(begin)

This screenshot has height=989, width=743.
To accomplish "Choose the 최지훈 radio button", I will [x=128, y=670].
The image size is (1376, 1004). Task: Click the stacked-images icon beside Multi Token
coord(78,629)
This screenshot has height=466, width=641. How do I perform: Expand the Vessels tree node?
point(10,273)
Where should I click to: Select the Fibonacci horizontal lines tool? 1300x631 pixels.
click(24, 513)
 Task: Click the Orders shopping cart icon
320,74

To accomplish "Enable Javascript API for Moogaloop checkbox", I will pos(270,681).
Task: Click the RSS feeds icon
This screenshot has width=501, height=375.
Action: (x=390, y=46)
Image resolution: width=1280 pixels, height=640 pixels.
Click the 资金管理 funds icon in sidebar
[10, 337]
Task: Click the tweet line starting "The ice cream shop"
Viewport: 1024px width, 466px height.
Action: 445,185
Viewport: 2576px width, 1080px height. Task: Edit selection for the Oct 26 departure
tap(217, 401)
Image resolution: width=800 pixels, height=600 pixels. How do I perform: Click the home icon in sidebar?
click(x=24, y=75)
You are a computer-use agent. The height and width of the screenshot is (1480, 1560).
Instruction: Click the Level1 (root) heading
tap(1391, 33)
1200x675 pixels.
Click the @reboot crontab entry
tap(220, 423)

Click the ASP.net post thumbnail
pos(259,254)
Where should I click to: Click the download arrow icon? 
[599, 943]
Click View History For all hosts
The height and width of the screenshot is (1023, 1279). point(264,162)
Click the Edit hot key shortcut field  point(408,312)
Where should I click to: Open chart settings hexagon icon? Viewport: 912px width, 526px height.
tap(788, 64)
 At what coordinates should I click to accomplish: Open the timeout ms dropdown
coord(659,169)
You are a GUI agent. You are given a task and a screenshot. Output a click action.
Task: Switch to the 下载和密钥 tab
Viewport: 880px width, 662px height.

(end)

◆ **What you are asked to do**: Reproduce verbatim the lines of the records from the line containing "Image resolution: width=1280" up to and including the last line of the records.

◆ **Written response**:
Image resolution: width=1280 pixels, height=640 pixels.
Click the 资金管理 funds icon in sidebar
[10, 337]
Task: Click the tweet line starting "The ice cream shop"
Viewport: 1024px width, 466px height.
Action: 445,185
Viewport: 2576px width, 1080px height. Task: Edit selection for the Oct 26 departure
tap(217, 401)
Image resolution: width=800 pixels, height=600 pixels. How do I perform: Click the home icon in sidebar?
click(x=24, y=75)
You are a computer-use agent. The height and width of the screenshot is (1480, 1560).
Instruction: Click the Level1 (root) heading
tap(1391, 33)
1200x675 pixels.
Click the @reboot crontab entry
tap(220, 423)

Click the ASP.net post thumbnail
pos(259,254)
Where should I click to: Click the download arrow icon? 
[599, 943]
Click View History For all hosts
The height and width of the screenshot is (1023, 1279). point(264,162)
Click the Edit hot key shortcut field  point(408,312)
Where should I click to: Open chart settings hexagon icon? Viewport: 912px width, 526px height.
tap(788, 64)
 At what coordinates should I click to accomplish: Open the timeout ms dropdown
coord(659,169)
You are a GUI agent. You are given a task and a screenshot. Output a click action.
Task: Switch to the 下载和密钥 tab
Viewport: 880px width, 662px height.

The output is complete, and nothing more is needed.